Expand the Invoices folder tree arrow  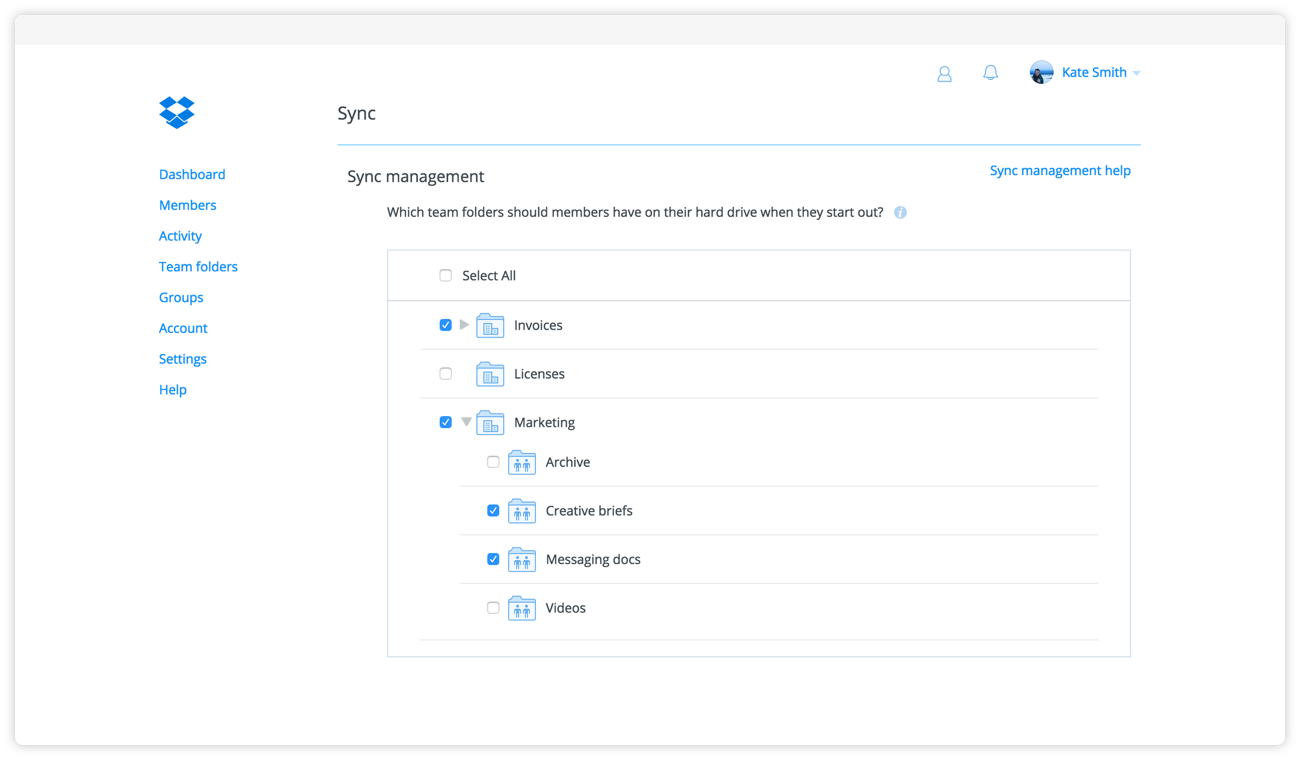click(465, 325)
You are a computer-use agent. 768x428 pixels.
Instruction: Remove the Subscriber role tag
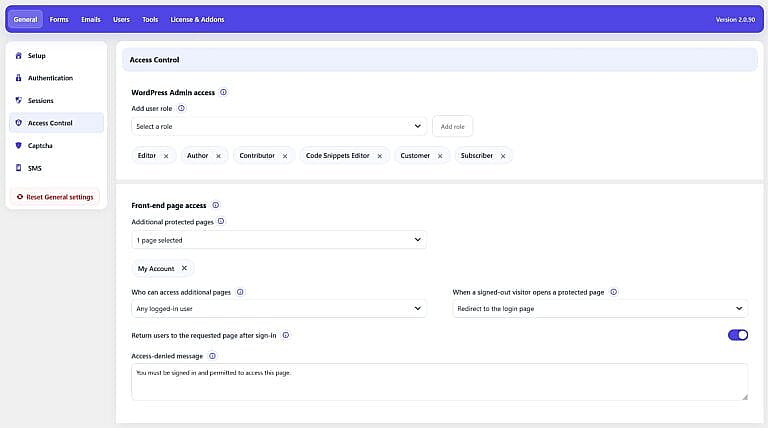click(503, 156)
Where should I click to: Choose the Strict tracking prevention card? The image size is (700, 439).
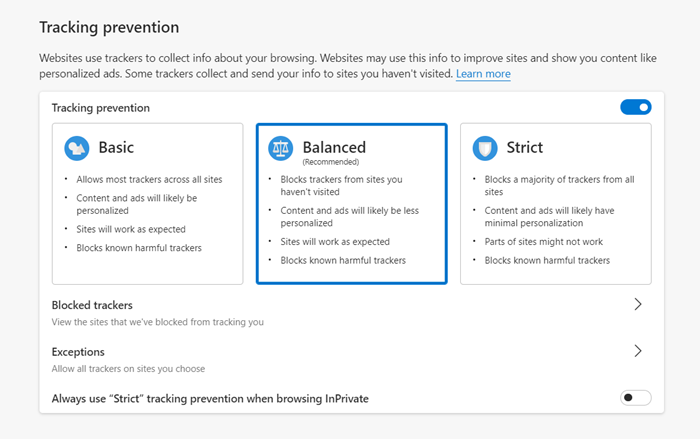[555, 204]
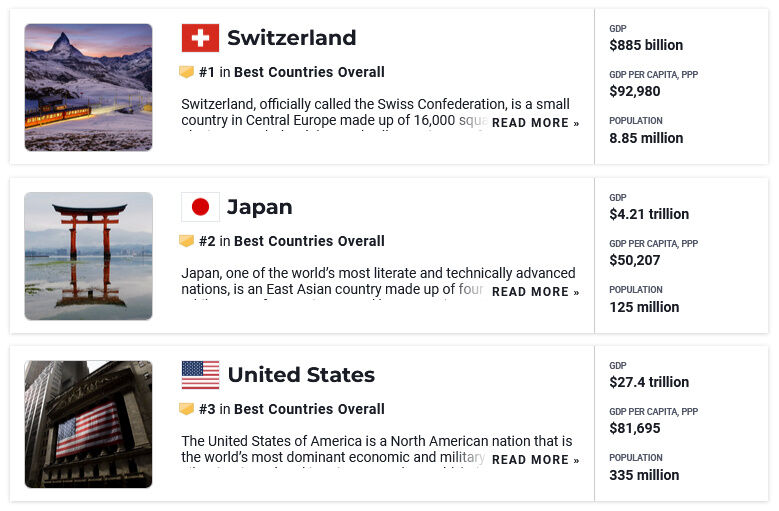Click the ribbon badge next to #1 ranking
The width and height of the screenshot is (779, 511).
pyautogui.click(x=186, y=72)
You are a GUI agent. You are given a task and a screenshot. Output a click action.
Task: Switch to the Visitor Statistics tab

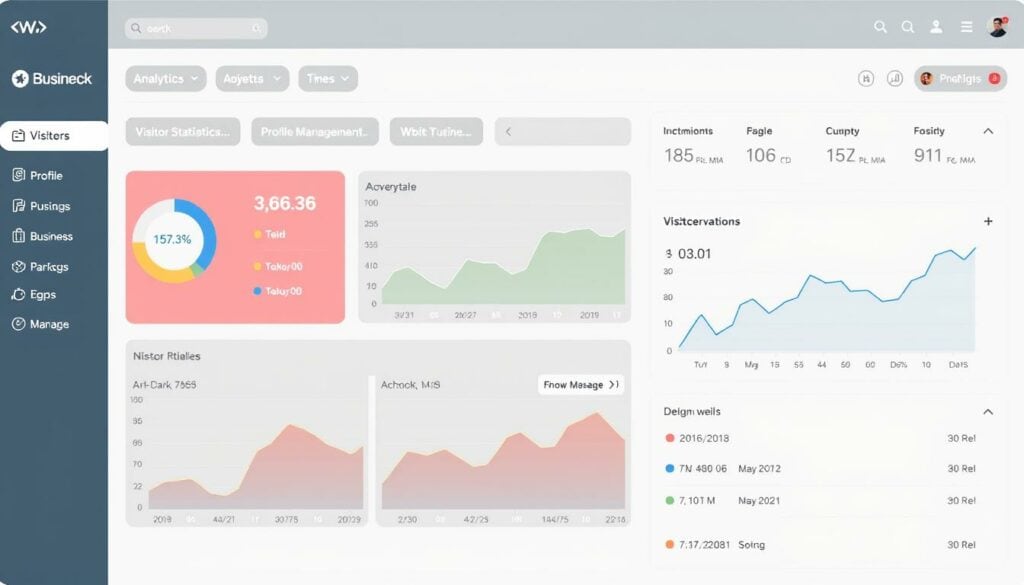183,131
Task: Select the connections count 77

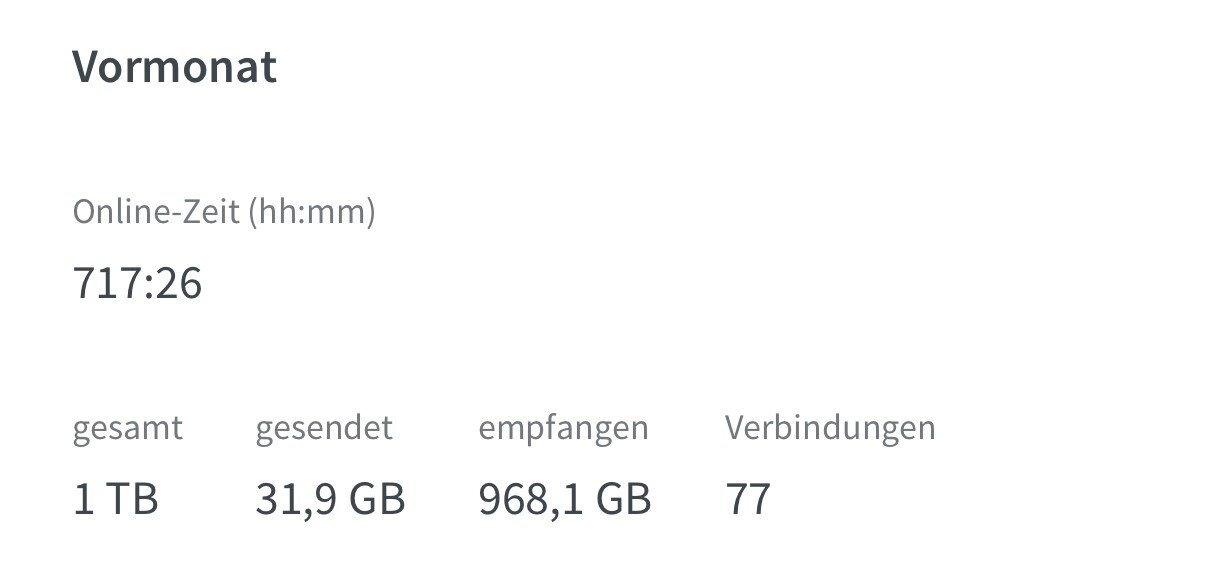Action: coord(748,499)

* * * * * * *

* PROBLEM STATEMENT *
The answer is to be the lines from the line that contains "Instruction: Remove the Subscriber role tag" through the last line of the material, retyped exactly, both included, with pictures left out, please.

* ANSWER AREA *
Instruction: Remove the Subscriber role tag
click(503, 156)
Where should I click to: Choose the Strict tracking prevention card? The image size is (700, 439).
[555, 204]
Click the ribbon badge next to #1 ranking
The width and height of the screenshot is (779, 511).
pyautogui.click(x=186, y=72)
You are a GUI agent. You are given a task and a screenshot. Output a click action.
Task: Switch to the Visitor Statistics tab

183,131
Task: Select the connections count 77

Action: coord(748,499)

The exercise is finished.